-------- Listed records --------

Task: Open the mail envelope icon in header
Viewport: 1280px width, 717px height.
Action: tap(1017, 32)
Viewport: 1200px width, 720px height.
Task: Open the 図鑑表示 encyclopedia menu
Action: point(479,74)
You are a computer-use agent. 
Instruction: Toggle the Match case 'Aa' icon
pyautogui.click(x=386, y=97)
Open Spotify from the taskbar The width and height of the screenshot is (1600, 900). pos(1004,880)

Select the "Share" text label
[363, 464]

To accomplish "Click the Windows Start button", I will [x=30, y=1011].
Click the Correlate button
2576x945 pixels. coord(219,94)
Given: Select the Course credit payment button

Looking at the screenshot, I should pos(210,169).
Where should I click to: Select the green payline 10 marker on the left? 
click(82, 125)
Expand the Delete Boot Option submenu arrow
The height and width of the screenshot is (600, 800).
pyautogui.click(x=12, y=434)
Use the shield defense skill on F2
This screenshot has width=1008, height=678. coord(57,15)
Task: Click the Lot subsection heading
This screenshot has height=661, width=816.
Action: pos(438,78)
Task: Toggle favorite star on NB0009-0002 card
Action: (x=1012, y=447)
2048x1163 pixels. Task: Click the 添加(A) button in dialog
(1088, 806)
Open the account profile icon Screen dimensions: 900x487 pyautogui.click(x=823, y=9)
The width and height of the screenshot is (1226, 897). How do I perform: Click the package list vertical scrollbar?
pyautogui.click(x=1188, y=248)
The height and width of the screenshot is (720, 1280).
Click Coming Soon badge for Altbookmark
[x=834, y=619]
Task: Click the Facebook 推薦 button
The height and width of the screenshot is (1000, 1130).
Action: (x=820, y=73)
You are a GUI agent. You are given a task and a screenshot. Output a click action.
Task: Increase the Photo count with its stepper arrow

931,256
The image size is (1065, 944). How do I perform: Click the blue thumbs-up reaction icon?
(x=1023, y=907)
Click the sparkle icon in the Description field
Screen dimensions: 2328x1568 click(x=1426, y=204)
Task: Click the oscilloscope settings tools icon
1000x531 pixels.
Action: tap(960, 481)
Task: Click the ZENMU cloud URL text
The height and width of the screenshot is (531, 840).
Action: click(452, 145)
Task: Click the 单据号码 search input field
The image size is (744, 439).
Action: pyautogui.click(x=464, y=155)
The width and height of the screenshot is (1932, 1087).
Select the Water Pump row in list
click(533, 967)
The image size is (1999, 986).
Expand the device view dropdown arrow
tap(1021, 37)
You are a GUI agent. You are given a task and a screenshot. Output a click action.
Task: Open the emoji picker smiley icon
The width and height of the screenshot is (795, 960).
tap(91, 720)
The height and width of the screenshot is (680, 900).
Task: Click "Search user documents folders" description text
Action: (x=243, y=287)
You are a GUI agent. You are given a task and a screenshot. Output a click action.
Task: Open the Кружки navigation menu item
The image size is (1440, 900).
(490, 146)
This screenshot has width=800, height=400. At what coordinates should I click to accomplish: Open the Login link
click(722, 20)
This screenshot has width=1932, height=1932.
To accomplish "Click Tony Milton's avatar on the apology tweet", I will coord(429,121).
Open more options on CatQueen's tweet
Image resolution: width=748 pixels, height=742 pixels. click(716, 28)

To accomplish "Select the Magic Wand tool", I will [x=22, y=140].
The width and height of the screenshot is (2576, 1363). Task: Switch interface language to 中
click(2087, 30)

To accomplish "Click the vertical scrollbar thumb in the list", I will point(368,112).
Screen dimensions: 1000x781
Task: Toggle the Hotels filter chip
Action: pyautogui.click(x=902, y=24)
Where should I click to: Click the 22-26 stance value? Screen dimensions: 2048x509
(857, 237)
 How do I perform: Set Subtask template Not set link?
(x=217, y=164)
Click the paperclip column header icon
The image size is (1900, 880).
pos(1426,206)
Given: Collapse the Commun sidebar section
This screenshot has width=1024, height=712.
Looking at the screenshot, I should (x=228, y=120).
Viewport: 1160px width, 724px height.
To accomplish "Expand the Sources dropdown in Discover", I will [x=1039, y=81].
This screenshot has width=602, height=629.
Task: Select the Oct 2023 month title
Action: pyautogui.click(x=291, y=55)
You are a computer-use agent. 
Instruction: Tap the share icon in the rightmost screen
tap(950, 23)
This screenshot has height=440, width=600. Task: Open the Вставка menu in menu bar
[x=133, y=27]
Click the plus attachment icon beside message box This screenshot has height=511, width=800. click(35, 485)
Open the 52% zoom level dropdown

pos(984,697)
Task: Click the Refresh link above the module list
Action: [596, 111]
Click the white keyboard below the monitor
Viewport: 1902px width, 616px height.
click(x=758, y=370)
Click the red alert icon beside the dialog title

--------

§ Direction: Copy the listing, replacing "oscilloscope" with "multimeter" and leaving everything else unchanged.

§ Output for this exercise:
Task: Open the mail envelope icon in header
Viewport: 1280px width, 717px height.
Action: tap(1017, 32)
Viewport: 1200px width, 720px height.
Task: Open the 図鑑表示 encyclopedia menu
Action: point(479,74)
You are a computer-use agent. 
Instruction: Toggle the Match case 'Aa' icon
pyautogui.click(x=386, y=97)
Open Spotify from the taskbar The width and height of the screenshot is (1600, 900). pos(1004,880)

Select the "Share" text label
[363, 464]

To accomplish "Click the Windows Start button", I will [x=30, y=1011].
Click the Correlate button
2576x945 pixels. coord(219,94)
Given: Select the Course credit payment button

Looking at the screenshot, I should pos(210,169).
Where should I click to: Select the green payline 10 marker on the left? 
click(82, 125)
Expand the Delete Boot Option submenu arrow
The height and width of the screenshot is (600, 800).
pyautogui.click(x=12, y=434)
Use the shield defense skill on F2
This screenshot has width=1008, height=678. coord(57,15)
Task: Click the Lot subsection heading
This screenshot has height=661, width=816.
Action: pos(438,78)
Task: Toggle favorite star on NB0009-0002 card
Action: (x=1012, y=447)
2048x1163 pixels. Task: Click the 添加(A) button in dialog
(1088, 806)
Open the account profile icon Screen dimensions: 900x487 pyautogui.click(x=823, y=9)
The width and height of the screenshot is (1226, 897). How do I perform: Click the package list vertical scrollbar?
pyautogui.click(x=1188, y=248)
The height and width of the screenshot is (720, 1280).
Click Coming Soon badge for Altbookmark
[x=834, y=619]
Task: Click the Facebook 推薦 button
The height and width of the screenshot is (1000, 1130).
Action: (x=820, y=73)
You are a GUI agent. You are given a task and a screenshot. Output a click action.
Task: Increase the Photo count with its stepper arrow

931,256
The image size is (1065, 944). How do I perform: Click the blue thumbs-up reaction icon?
(x=1023, y=907)
Click the sparkle icon in the Description field
Screen dimensions: 2328x1568 click(x=1426, y=204)
Task: Click the multimeter settings tools icon
1000x531 pixels.
Action: tap(960, 481)
Task: Click the ZENMU cloud URL text
The height and width of the screenshot is (531, 840).
Action: click(452, 145)
Task: Click the 单据号码 search input field
The image size is (744, 439).
Action: pyautogui.click(x=464, y=155)
The width and height of the screenshot is (1932, 1087).
Select the Water Pump row in list
click(533, 967)
The image size is (1999, 986).
Expand the device view dropdown arrow
tap(1021, 37)
You are a GUI agent. You are given a task and a screenshot. Output a click action.
Task: Open the emoji picker smiley icon
The width and height of the screenshot is (795, 960).
tap(91, 720)
The height and width of the screenshot is (680, 900).
Task: Click "Search user documents folders" description text
Action: (x=243, y=287)
You are a GUI agent. You are given a task and a screenshot. Output a click action.
Task: Open the Кружки navigation menu item
The image size is (1440, 900).
(490, 146)
This screenshot has width=800, height=400. At what coordinates should I click to accomplish: Open the Login link
click(722, 20)
This screenshot has width=1932, height=1932.
To accomplish "Click Tony Milton's avatar on the apology tweet", I will coord(429,121).
Open more options on CatQueen's tweet
Image resolution: width=748 pixels, height=742 pixels. click(716, 28)

To accomplish "Select the Magic Wand tool", I will [x=22, y=140].
The width and height of the screenshot is (2576, 1363). Task: Switch interface language to 中
click(2087, 30)

To accomplish "Click the vertical scrollbar thumb in the list", I will point(368,112).
Screen dimensions: 1000x781
Task: Toggle the Hotels filter chip
Action: pyautogui.click(x=902, y=24)
Where should I click to: Click the 22-26 stance value? Screen dimensions: 2048x509
(857, 237)
 How do I perform: Set Subtask template Not set link?
(x=217, y=164)
Click the paperclip column header icon
The image size is (1900, 880).
pos(1426,206)
Given: Collapse the Commun sidebar section
This screenshot has width=1024, height=712.
Looking at the screenshot, I should (x=228, y=120).
Viewport: 1160px width, 724px height.
To accomplish "Expand the Sources dropdown in Discover", I will [x=1039, y=81].
This screenshot has width=602, height=629.
Task: Select the Oct 2023 month title
Action: pyautogui.click(x=291, y=55)
You are a computer-use agent. 
Instruction: Tap the share icon in the rightmost screen
tap(950, 23)
This screenshot has height=440, width=600. Task: Open the Вставка menu in menu bar
[x=133, y=27]
Click the plus attachment icon beside message box This screenshot has height=511, width=800. click(35, 485)
Open the 52% zoom level dropdown

pos(984,697)
Task: Click the Refresh link above the module list
Action: [596, 111]
Click the white keyboard below the monitor
Viewport: 1902px width, 616px height.
click(x=758, y=370)
Click the red alert icon beside the dialog title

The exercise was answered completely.